For some security professionals, SBOMs in a private sector organization could be a sign of the organization’s overall caliber. “It’s a litmus test question to understand for myself what I am getting into,” Sounil Yu, former chief security scientist at Bank of America and now CISO and head of research at JupiterOne, tells CSO. “Am I going into a situation where there’s complete chaos and disorganization, or a completely antiquated tech stack that would create for me, as a CISO, hazards that I’m going to have to deal with because the tech stack and the maturity of the organization are poor?”
Transparency could lead to greater trust
More fundamentally, SBOM experts say it’s about transparency, which leads to greater trust. “You don’t need trust if you have transparency,” Yu says. “You need trust because you don’t have transparency. If I can produce for you an SBOM, keep it up-to-date on a regular basis, I’m being transparent, which reduces your need to trust me as much.”
The transparency delivered by SBOM aligns with the repeated reference to “zero trust” throughout the executive order. “We take the concept of zero trust and apply it to vendors,” Yu says. “That means if we start with zero trust, we need to compensate that zero trust with transparency and that transparency comes from things like SBOM.”
Bills of material are not new
Although a relatively new concept in cybersecurity, bills of material have been part of other industries’ requirements for decades. American engineer, innovator, and management specialist Edward Demings pioneered the concept of a bill of materials at Toyota in the 1940s. Lately, the medical industry has been building resilient technology supply chains using SBOMs, with Philips Medical and Siemens Healthineers putting SBOM theory into practice over the past several years.
“Bills of material are standard in every other industry,” Jennings Aske, senior vice president and CISO at New York-Presbyterian Hospital, tells CSO. “Why not software?”
Simply exposing the ingredients of software would improve the safety and security of software products, although many organizations are likely to object to such exposure. “I liken this to automotive safety,” Aske says. “When Ralph Nader was pushing for seatbelts, people thought, ‘well, they’re not needed,’ or ‘it’s government overreach’ or ‘customers aren’t going to like it.’ And then companies like Volvo figured out this actually could be something they could use to sell their products. They could charge more.”
“I think we should take SBOM as a concept, take things in the executive order, make them national across all industry sectors, and give people time to come into compliance with being able to create SBOMs,” Aske says.
NIST will take the minimum elements of the SBOM that NTIA produces and include them in preliminary baseline security guidelines for commercial software sold to the federal government sometime around November 8. Within a year of the executive order’s date, the Federal Acquisition Regulation (FAR) Council will incorporate the guidelines into contracting language for all federal contractors.
How much of a spill-over effect will SBOM have?
The question then becomes, will the federal government’s massive purchasing power spill over to create secure software products for the private sector? Private sector companies are likely to buy many if not most of the same products that the federal government purchases.
“There are only so many companies that directly do business with the federal government, and they’re going to be obviously directly impacted,” Yu says. “The second-order effect, those companies that sell to those companies that sell to the federal government, is much greater.” The third-order impact is probably close to 100%, Yu estimates.
Aske says that “there’s going to be a trickle-over effect. It’s not trickle-down; it’s trickle-over. I can guarantee that we have vendors the government doesn’t use. We have over 1,400 device manufacturers that supply our devices. There’s going to be overlap, but it’s not going to be entire.”

Required actions:
• A. From the SBOM text above, copy the stretch from "NIST will take" through "federal government purchases.".
• B. Answer these from the SBOM text:
(i) Who pioneered the bill of materials concept at Toyota, and in what decade?
(ii) How many device manufacturers does Jennings Aske say supply devices to New York-Presbyterian Hospital?
(iii) Around what date will NIST include the SBOM minimum elements in preliminary baseline security guidelines?
• C. In the SBOM text, why does Sounil Yu say that producing an SBOM and keeping it up to date reduces the need to trust the supplier?

Saved data entries:
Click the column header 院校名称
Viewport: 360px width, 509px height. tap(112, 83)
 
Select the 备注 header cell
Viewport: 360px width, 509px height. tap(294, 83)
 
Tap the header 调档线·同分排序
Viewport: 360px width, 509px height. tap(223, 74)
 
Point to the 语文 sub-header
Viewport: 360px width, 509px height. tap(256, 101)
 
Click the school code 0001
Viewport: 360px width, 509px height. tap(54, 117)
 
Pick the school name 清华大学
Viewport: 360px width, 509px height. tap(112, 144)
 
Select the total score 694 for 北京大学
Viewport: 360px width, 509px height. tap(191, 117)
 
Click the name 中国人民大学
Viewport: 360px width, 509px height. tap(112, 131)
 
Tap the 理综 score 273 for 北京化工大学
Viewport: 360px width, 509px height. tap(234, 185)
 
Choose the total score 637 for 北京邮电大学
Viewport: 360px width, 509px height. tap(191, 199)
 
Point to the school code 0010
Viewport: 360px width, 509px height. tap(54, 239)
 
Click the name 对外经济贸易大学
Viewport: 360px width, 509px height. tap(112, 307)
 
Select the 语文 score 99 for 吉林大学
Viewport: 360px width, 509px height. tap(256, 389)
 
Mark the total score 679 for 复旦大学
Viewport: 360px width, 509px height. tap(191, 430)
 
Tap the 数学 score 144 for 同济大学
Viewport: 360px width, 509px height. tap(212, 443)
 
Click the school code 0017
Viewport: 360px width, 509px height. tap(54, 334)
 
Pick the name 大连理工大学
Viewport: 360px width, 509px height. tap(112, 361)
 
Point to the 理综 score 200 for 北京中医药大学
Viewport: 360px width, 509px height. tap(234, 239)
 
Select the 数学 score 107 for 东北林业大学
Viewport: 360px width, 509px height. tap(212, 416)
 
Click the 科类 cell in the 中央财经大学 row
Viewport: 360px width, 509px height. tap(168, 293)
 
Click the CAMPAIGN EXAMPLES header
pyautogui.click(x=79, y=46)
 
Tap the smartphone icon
---
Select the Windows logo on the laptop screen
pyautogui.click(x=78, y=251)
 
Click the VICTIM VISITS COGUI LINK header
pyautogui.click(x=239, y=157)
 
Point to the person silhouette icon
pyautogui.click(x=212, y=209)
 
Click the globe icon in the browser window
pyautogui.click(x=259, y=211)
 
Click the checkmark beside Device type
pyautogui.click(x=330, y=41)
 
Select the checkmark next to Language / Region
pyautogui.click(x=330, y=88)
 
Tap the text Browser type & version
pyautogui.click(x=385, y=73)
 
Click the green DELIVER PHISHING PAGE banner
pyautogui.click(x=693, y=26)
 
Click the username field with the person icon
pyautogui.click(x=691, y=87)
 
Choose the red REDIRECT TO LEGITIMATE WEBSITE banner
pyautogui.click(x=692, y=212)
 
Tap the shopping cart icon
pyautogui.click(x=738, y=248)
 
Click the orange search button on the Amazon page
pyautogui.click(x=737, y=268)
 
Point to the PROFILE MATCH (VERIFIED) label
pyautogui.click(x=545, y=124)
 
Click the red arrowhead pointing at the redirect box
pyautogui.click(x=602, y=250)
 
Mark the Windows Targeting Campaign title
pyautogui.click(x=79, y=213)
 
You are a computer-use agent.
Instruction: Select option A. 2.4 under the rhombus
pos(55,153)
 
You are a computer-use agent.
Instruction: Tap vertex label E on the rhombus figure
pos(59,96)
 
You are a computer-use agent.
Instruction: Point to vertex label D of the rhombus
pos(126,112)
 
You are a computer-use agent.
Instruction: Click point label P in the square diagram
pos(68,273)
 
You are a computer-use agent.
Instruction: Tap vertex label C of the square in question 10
* * *
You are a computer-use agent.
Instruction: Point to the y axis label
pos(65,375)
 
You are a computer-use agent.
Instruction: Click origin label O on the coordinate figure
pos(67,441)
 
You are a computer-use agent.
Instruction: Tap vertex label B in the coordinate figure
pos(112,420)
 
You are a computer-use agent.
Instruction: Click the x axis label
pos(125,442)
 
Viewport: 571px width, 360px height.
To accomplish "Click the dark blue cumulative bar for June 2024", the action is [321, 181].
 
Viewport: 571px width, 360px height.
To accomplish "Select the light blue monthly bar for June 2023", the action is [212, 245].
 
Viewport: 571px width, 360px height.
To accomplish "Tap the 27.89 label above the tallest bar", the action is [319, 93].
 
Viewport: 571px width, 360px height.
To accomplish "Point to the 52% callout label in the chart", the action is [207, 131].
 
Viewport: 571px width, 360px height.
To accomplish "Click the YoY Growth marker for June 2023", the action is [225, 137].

Solutions to the exercise:
• A.
NIST will take the minimum elements of the SBOM that NTIA produces and include them in preliminary baseline security guidelines for commercial software sold to the federal government sometime around November 8. Within a year of the executive order’s date, the Federal Acquisition Regulation (FAR) Council will incorporate the guidelines into contracting language for all federal contractors.
How much of a spill-over effect will SBOM have?
The question then becomes, will the federal government’s massive purchasing power spill over to create secure software products for the private sector? Private sector companies are likely to buy many if not most of the same products that the federal government purchases.

• B.
(i) Edward Demings, in the 1940s.
(ii) Over 1,400.
(iii) Around November 8.

• C. Yu says trust is needed only because transparency is missing. An up-to-date SBOM makes the supplier transparent, and that transparency takes the place of much of the trust.